Raphael (1483 - 1520)
Work, unceasing work, filled the days of Raphael in Rome.
The ingenuity and industry of the man were marvelous. Supplementing his
monumental labors in the Palace of the Vatican and his architectural direction
of St. Peter's, in succession to Bramante, more than eighty portraits were
painted by him, besides designs innumerable for engravings, and even for silver
and iron ornaments required by the Church.
In addition to his work in the papal service,
Raphael was also engaged in executing commissions for the wealthy banker
Agostino Chigi, not only at his villa near Rome—now the Villa Farnesina— where
the fresco of "The Triumph of Galatea" still adorns the wall, but in the Chigi
family chapel in the Church of Santa Maria del Popolo, where he painted his
famous Sibyls. His last important decorative work were the frescos painted in
the Chigi, or Farnesina
Palace, representing the mythological story of Cupid and Psyche.

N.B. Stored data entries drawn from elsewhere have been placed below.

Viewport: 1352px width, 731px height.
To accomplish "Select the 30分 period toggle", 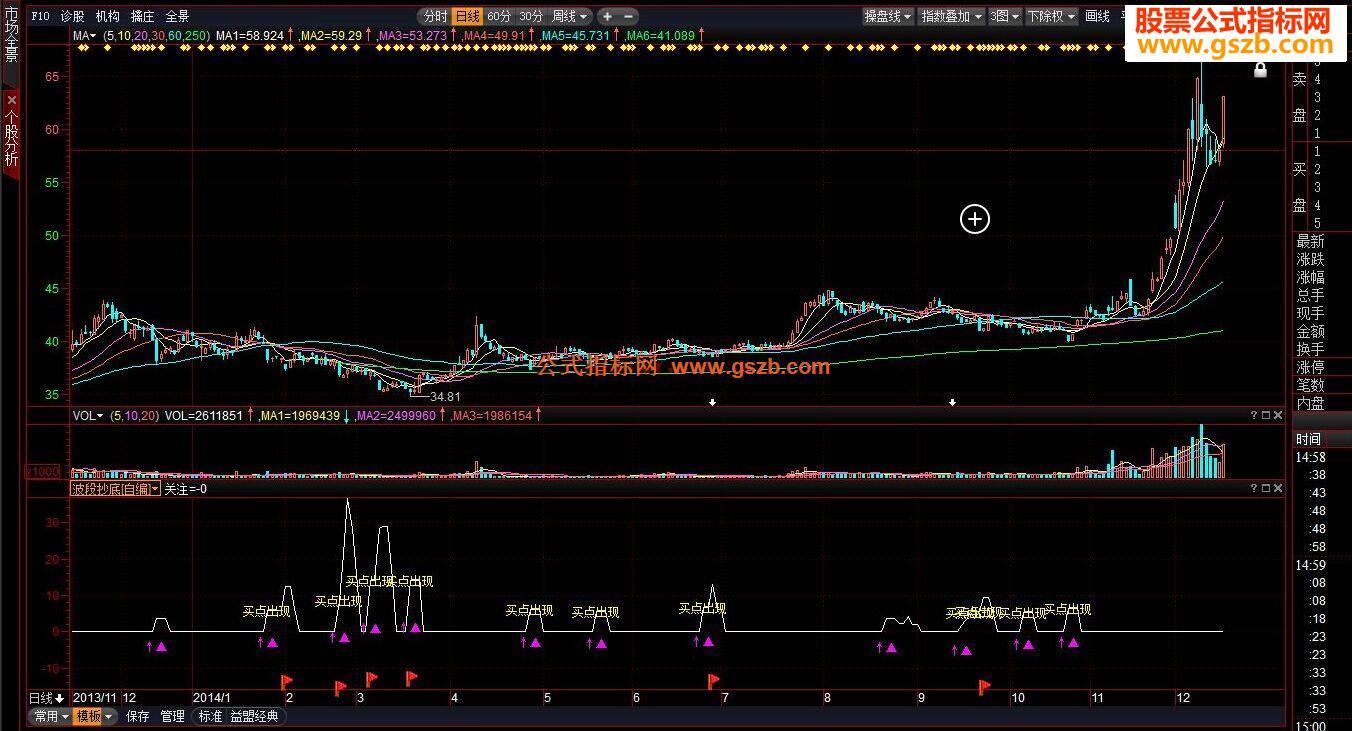I will [x=531, y=16].
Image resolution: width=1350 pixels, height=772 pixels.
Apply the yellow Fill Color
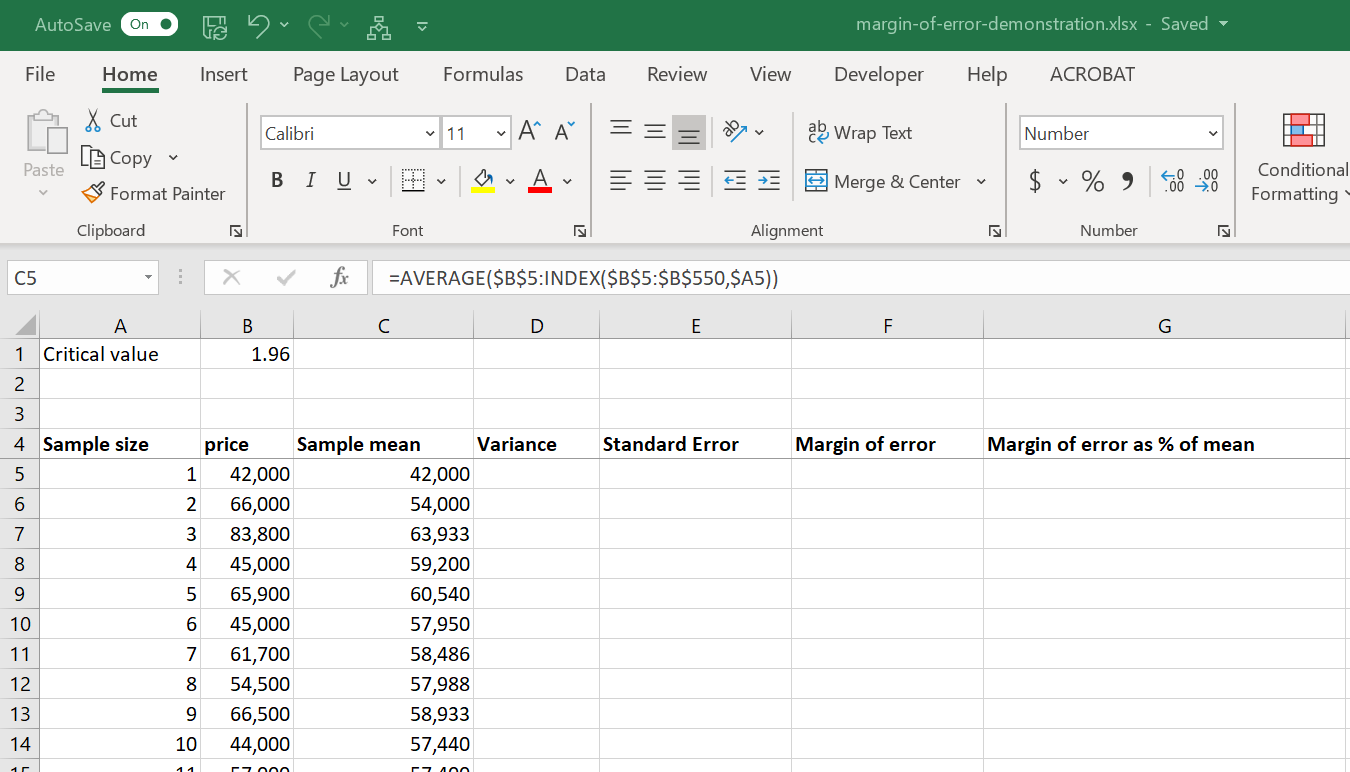click(484, 181)
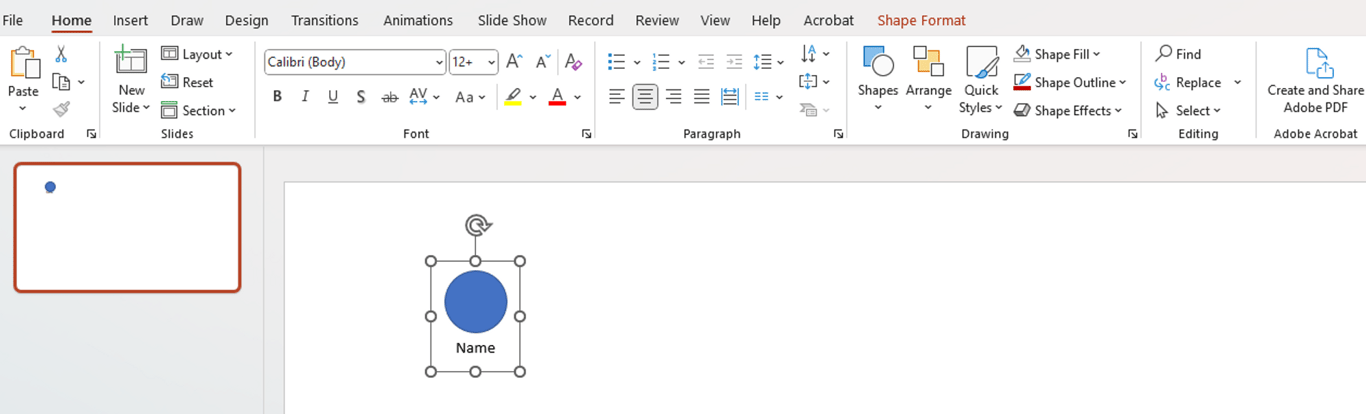Expand the Shape Fill dropdown
The height and width of the screenshot is (414, 1366).
(x=1097, y=54)
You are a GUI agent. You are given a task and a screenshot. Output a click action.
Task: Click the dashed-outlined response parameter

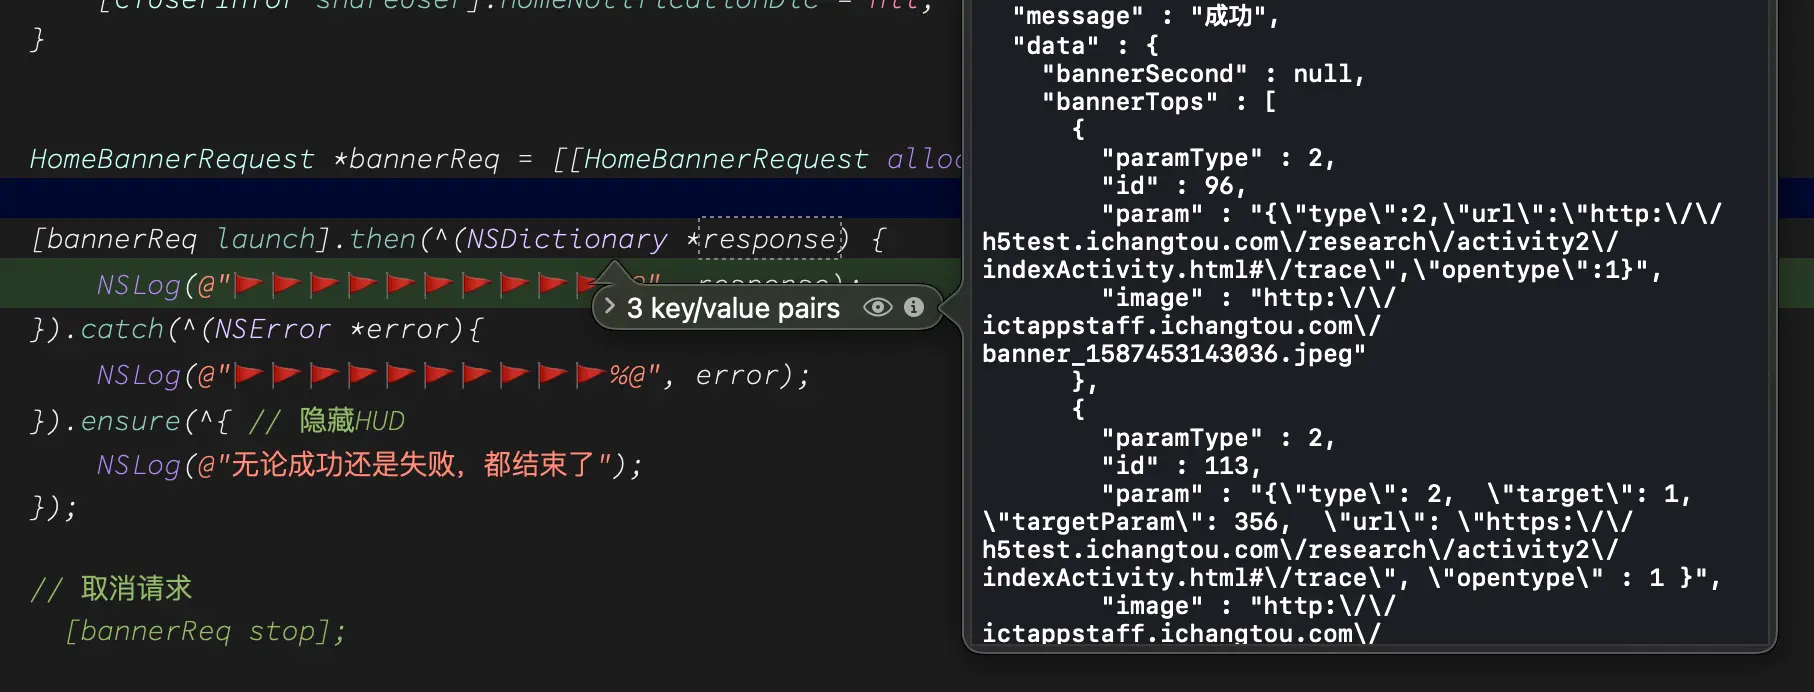[x=769, y=239]
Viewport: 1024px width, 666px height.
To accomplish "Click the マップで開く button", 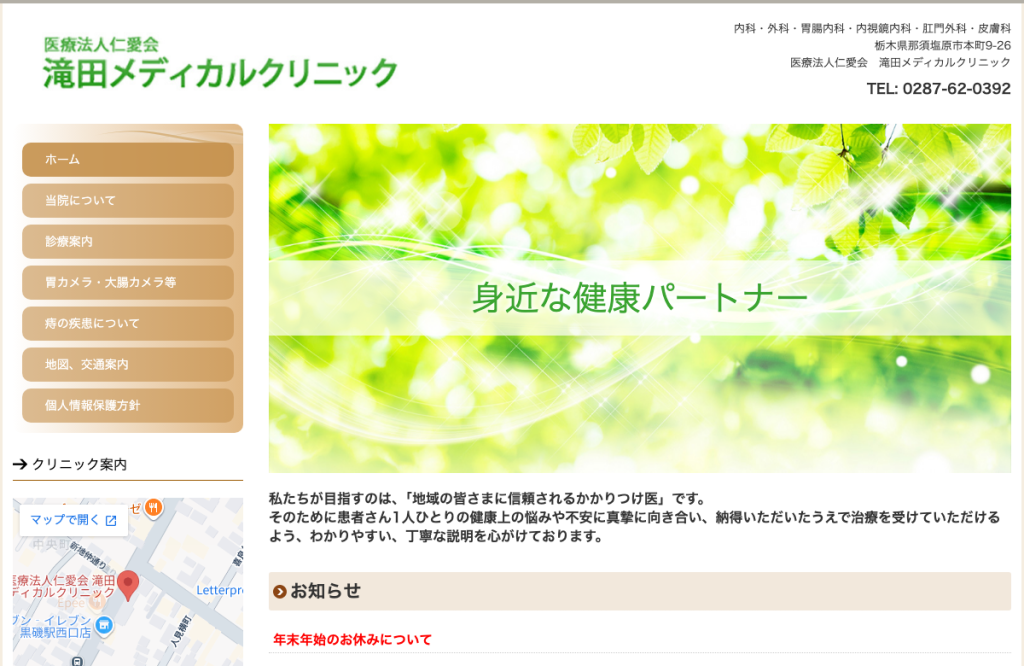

Vasari relates of this work that the great banker, having commissioned Raphael
to decorate the first floor of his palace, was much disturbed because the
painter was so slow setting to work. Even when he started on the frescos,
"Raphael was so occupied with the love which he bore to the lady of his choice,
that he could not give sufficient attention to the work. Agostino, therefore,
falling at length into despair of seeing it finished, made so many efforts by
means of friends and by his own care, that after much difficulty he prevailed on
the lady to take up her abode in his house, where she was accordingly installed
in apartments near those which Raphael was painting; in which manner the work
was ultimately brought to a conclusion."
In two sonnets to this woman, who seems to have been the love of his life,
Raphael addresses her as one far above him, vowing that he will never reveal her
name. It is true that a marriage with the niece of his close friend Cardinal
Bibbiena was once arranged for, the date of the wedding set and the Pope was to
perform the ceremony. But Leo X regarded Raphael as a servant of the Church: he
had work for him to do, and moreover, he had fixed ideas concerning the glamour
of sentimentalism, so he requested that the wedding be postponed from time to
time, and meanwhile the lady died.
Raphael, in addition to decorating the Chigi Palace, was zealous in the papal
service of unearthing and preserving the art treasures which lay buried under
the ruins of Rome, and "with a princely magnificence sent artists through Italy
and Greece to make drawings of those antiquities which he was unable to see
himself. He was in intimate correspondence with most of the celebrated men of
his time; interested himself in all that was going forward; mingled in society,
lived in splendor and directed a host of pupils." His most famous easel-picture
of "The Sistine Madonna" was painted, entirely by his own hand, a year before
his death— the result of a fever contracted, some say, while superintending
excavations in the malarial quarters of Rome, or, according to others, of a
chill gotten while awaiting an audience with the Pope in one of the halls of the
Vatican. The dying Raphael sent for his old master Perugino, directed that he
should complete certain unfinished work, and expired at thirty-seven.